> PROBLEM TO SOLVE
Only certain lines below are wanted: those starting at the line containing "Where should I click to: Pick" and ending at the line containing "Viewport: 748px width, 412px height.", both included, each retyped exactly.

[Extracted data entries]
········
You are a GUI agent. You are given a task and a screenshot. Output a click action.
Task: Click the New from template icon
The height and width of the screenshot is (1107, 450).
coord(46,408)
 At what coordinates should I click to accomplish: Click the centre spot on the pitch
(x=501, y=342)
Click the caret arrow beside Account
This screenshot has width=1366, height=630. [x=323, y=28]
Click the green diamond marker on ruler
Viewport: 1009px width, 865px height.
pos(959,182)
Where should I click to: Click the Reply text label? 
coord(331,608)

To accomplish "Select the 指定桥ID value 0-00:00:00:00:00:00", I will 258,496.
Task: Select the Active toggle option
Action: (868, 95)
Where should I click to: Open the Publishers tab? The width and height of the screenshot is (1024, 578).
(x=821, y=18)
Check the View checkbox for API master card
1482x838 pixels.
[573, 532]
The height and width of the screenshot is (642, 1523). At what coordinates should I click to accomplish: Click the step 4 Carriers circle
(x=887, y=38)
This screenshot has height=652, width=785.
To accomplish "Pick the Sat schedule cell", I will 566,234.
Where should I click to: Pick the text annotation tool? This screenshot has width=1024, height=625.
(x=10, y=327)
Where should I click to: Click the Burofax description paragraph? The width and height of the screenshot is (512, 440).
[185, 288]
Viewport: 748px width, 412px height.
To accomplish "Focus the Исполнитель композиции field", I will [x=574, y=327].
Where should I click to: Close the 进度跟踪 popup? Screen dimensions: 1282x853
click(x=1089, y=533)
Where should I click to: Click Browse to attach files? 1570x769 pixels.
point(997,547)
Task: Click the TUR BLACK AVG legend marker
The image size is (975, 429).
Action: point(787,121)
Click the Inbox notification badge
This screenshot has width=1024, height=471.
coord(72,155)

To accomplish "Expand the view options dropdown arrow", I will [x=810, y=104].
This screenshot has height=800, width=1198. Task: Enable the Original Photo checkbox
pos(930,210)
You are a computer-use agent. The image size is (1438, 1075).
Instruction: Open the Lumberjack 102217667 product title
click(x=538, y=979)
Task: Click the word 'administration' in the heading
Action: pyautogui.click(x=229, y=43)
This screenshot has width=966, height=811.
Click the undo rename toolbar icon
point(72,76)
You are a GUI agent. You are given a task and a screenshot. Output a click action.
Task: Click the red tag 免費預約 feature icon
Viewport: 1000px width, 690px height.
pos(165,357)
········
> EXPECTED ANSWER
Where should I click to: Pick the text annotation tool? This screenshot has width=1024, height=625.
(x=10, y=327)
Where should I click to: Click the Burofax description paragraph? The width and height of the screenshot is (512, 440).
[185, 288]
Viewport: 748px width, 412px height.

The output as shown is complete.